Security Test: Cyclic query¶
Description¶
Default Severity:
GraphQL lets you nest objects, but if not carefully controlled, malicious users can craft queries that go extremely deep, almost like a runaway loop. This can overwhelm your server, using up memory or processing power until it can't handle any more requests, effectively causing a denial of service. The risk comes from not setting limits on how deeply these queries can be nested, which is a common oversight that can leave your service vulnerable to attacks.
Reference:
Configuration¶
Identifier:
resource_limitation/cyclic_query
Examples¶
All configuration available:
checks:
resource_limitation/cyclic_query:
skip: false # default
options:
skip_objects: # cf. Options below
Options¶
Options can be set in the options key of the Security Test Configuration.
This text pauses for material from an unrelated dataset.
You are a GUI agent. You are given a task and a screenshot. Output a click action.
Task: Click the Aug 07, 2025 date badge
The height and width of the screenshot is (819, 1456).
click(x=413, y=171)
| Property | Type | Default | Description |
|---|---|---|---|
skip_objects | List[string] | List of object that are to be skipped by the security test. |
Compliance and Standards¶
| Standard | Value |
|---|---|
| OWASP API Top 10 | API7:2023 |
| OWASP LLM Top 10 | LLM04:2023 |
| PCI DSS | 6.5.1 |
| GDPR | Article-32 |
| SOC2 | CC6 |
| PSD2 | Article-97 |
| ISO 27001 | A.14.2 |
| NIST | SP800-53 |
| FedRAMP | AC-4 |
| CWE | 400 |
| CVSS Vector | CVSS:3.1/AV:N/AC:L/PR:N/UI:N/S:U/C:N/I:N/A:L/E:H/RL:O/RC:C |
| CVSS Score | 5.1 |